Forum yang diselenggarakan secara hybrid ini dibuka secara resmi oleh Dr. Endrika Widyastuti, Wakil Dekan Bidang Akademik di Fakultas Teknologi Pertanian (FAT), Kamis (5/12/2024).
Dalam sambutan pembukaannya, Dr. Widyastuti menekankan pentingnya kerja sama regional dalam memajukan penelitian sensori, khususnya dalam kognisi pangan dan perilaku konsumen.
“Kami bangga menjadi tuan rumah forum ini, yang menyediakan kesempatan bagi lembaga-lembaga Asia Tenggara untuk berkumpul, bertukar ide, dan memperkuat hubungan dalam komunitas sains sensorik,” kata Dr. Widyastuti.
“Kolaborasi ini penting dalam menanggapi permintaan yang terus meningkat untuk penelitian dan inovasi dalam industri terkait pangan di seluruh wilayah kami,” jelasnya.
Semantara itu Assoc. Prof. Dr. Kiki Fibrianto selaku penggagas forum dan tokoh terkemuka dalam penelitian sensorik menjelaskan pentingnya kolaborasi interdisipliner dan internasional.

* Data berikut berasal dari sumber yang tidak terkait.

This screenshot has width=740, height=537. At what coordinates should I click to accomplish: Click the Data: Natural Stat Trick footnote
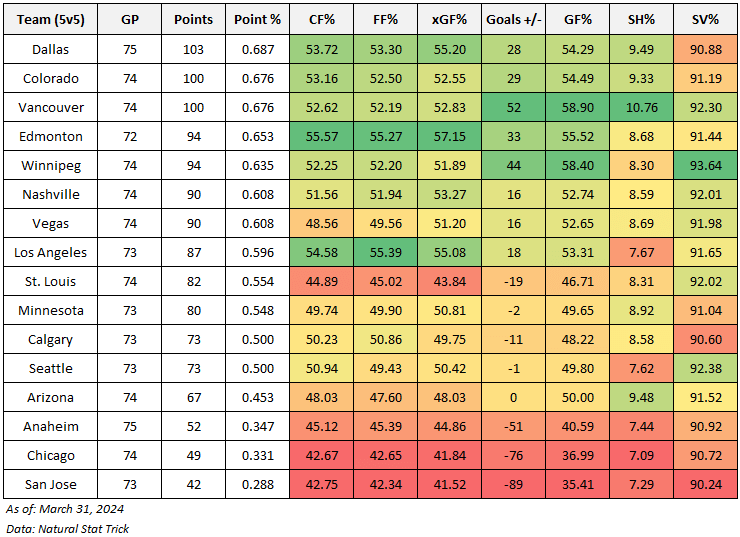(68, 527)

“Dengan bersatu, kita tidak hanya memajukan ilmu sensori tetapi juga berkontribusi pada pengembangan solusi yang lebih berkelanjutan, inovatif, dan berpusat pada konsumen dalam komoditas dan produk pangan dan pertanian,” kata Dr. Fibrianto.
Salah satu sesi forum yang paling dinanti-nantikan adalah mengeksplorasi penggunaan teknologi baru seperti Elektro-Ensefalografi (EEG) dan Kecerdasan Buatan (AI) untuk menganalisis respons otak secara langsung terhadap rangsangan makanan, suatu bidang yang tengah digarap oleh Brawijaya Senso-Gastronomy Center.

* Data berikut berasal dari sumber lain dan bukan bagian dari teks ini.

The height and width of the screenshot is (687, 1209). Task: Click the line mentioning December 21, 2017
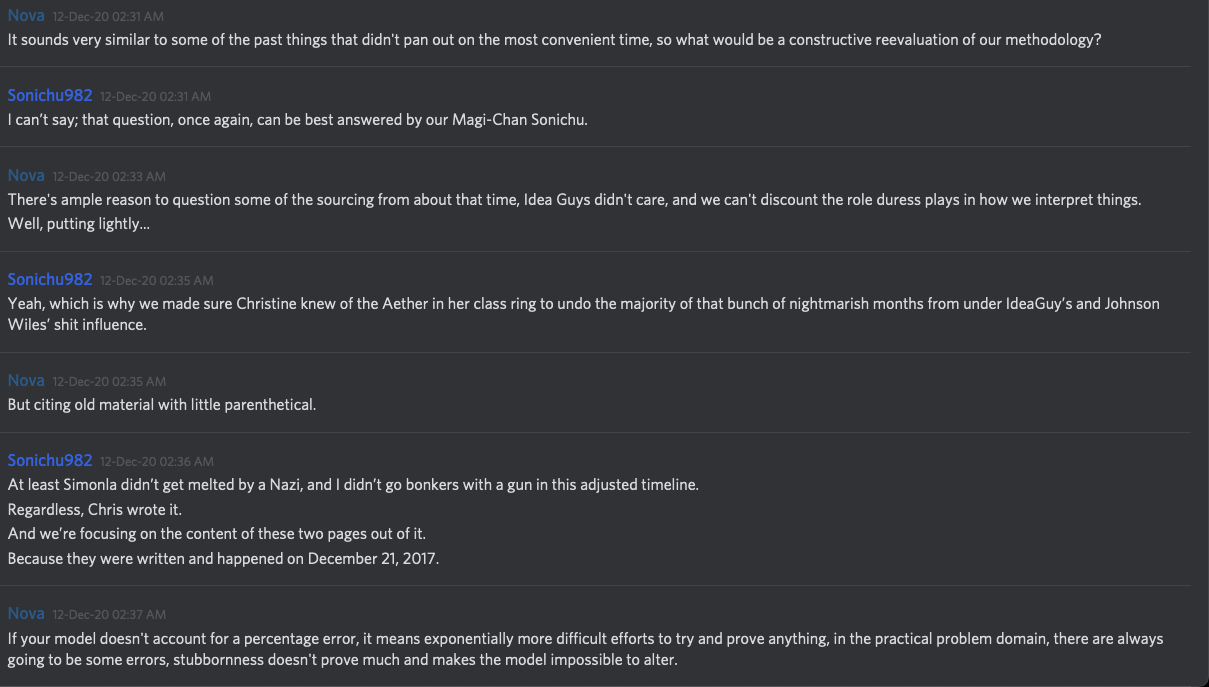(223, 558)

Forum SEASA juga merupakan salah satu pendukung utama untuk membina jaringan yang lebih kuat antara universitas dan pusat penelitian di seluruh Asia Tenggara.
Dr. Fibrianto menyoroti pentingnya kolaborasi yang berkelanjutan, dengan menekankan bahwa kemitraan semacam itu penting untuk mengatasi tantangan global terkait keamanan pangan, kesehatan, dan keberlanjutan.

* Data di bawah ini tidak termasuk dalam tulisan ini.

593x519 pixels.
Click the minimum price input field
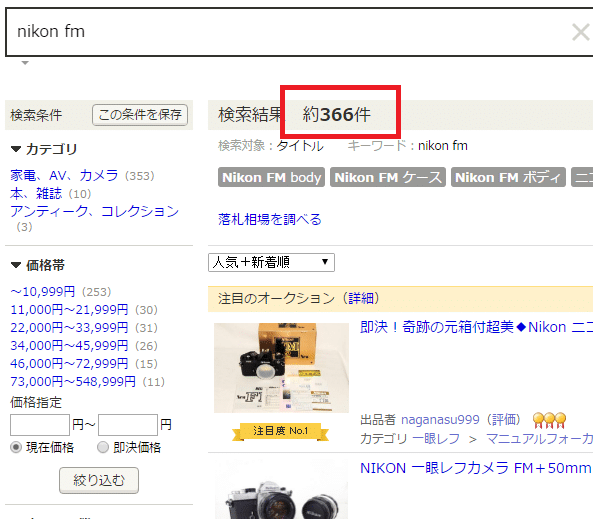[x=40, y=425]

“Wawasan yang kita peroleh dari forum ini akan memainkan peran penting dalam membentuk masa depan ilmu sensori di Asia Tenggara,” katanya.
“Pengetahuan kolektif dan pendekatan regional kita akan memungkinkan kita untuk memberikan kontribusi yang berarti bagi kemajuan ilmiah dan kesejahteraan masyarakat.”
“Dengan kolaborasi berkelanjutan diantara lembaga lembaga Asia Tenggara, kawasan ini siap menjadi pemimpin dalam inovasi pangan, penelitian sensoris hingga studi perilaku konsumen.”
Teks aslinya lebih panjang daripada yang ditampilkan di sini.